After the Fall(s) – Rewriting China’s  Securities Law and Regulation of the PRC Capital Markets


Speakers: Nicholas Calcina Howson (University of Michigan)

Type: Public Lecture

Time and Date: 4:00PM-5:30PM, March 16th, 2017 (Thursday)

Location: Room 104, Allard Hall

Sponsors: Centre for Asian Legal Studies, Institute of Asian Research, Centre for Chinese Research

About the Speaker:

Nicholas Calcina Howson is a Professor of Law at the University of Michigan Law School. A former partner of Paul, Weiss, Rifkind, Wharton & Garrison LLP, he worked out of that firm’s New York, Paris, London and Beijing Offices, finally as a managing partner of the firm’s Asia Practice based in the Chinese capital. During this time, he acted for clients in precedent-setting transactions, including the first SEC-registered IPO and NYSE-listing by a PRC-domiciled issuer and the first private placement of shares to foreign interests in a newly privatized PRC company limited by shares and subsequent IPOs on the domestic Chinese capital markets. Howson has also taught at the Berkeley (Boalt), Columbia, Cornell, and Harvard Law Schools, and served as a consultant on Chinese law matters to the Ford Foundation, the United Nations Development Programme, the Asian Development Bank, and the Chinese Academy of Social Sciences, and has advised the National People’s Congress of the PRC on the amendment of the PRC Company Law and the PRC Securities Law. He acts regularly as a Chinese law expert or party advocate in U.S. and international litigations and/or U.S. government enforcement actions. Professor Howson is a designated foreign arbitrator for the China International Economic and Trade Arbitration Commission in Beijing and the Shanghai International Economic and Trade Arbitration Commission.

About the Event:

The collapse of the Chinese equity capital markets from mid-2015 to early 2016 captured the attention of the world, and elicited a blunt response from central organs of the PRC party state.

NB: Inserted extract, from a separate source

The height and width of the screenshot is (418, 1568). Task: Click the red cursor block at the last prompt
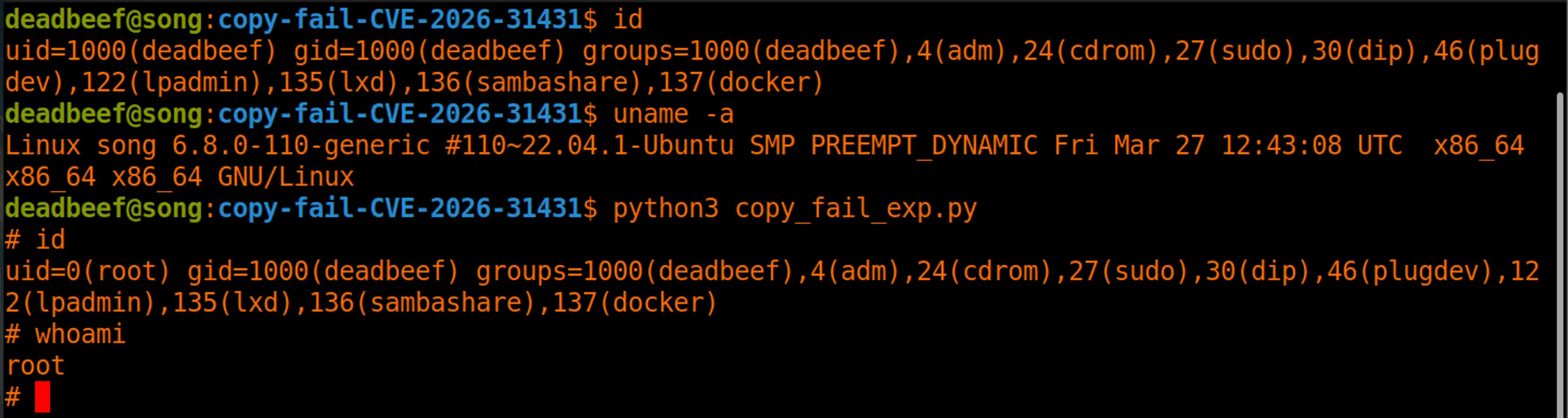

That heavy-handed response included a moratorium on new issues, mandatory infusions of capital from state-controlled securities companies and funds, and direct prohibitions on market trading. The crash and the “market saving” response by the Chinese government occurred as the National People’s Congress (NPC) of the PRC undertakes a wholesale revision of China’s 2006 Securities Law designed to create increasingly autonomous and ultimately capital allocation-efficient capital markets for China. As a member of the Asian Development Bank expert group advising China’s NPC on revision of the Securities Law, Professor Howson will address critical issues implicated by amendment of the Securities Law and restructuring of the securities regulatory system for China, with a particular emphasis on the political legal implications of those proposed changes, and what they mean for China’s developing law and legal institutions and the decades-old “Socialist market economy under law” reform program.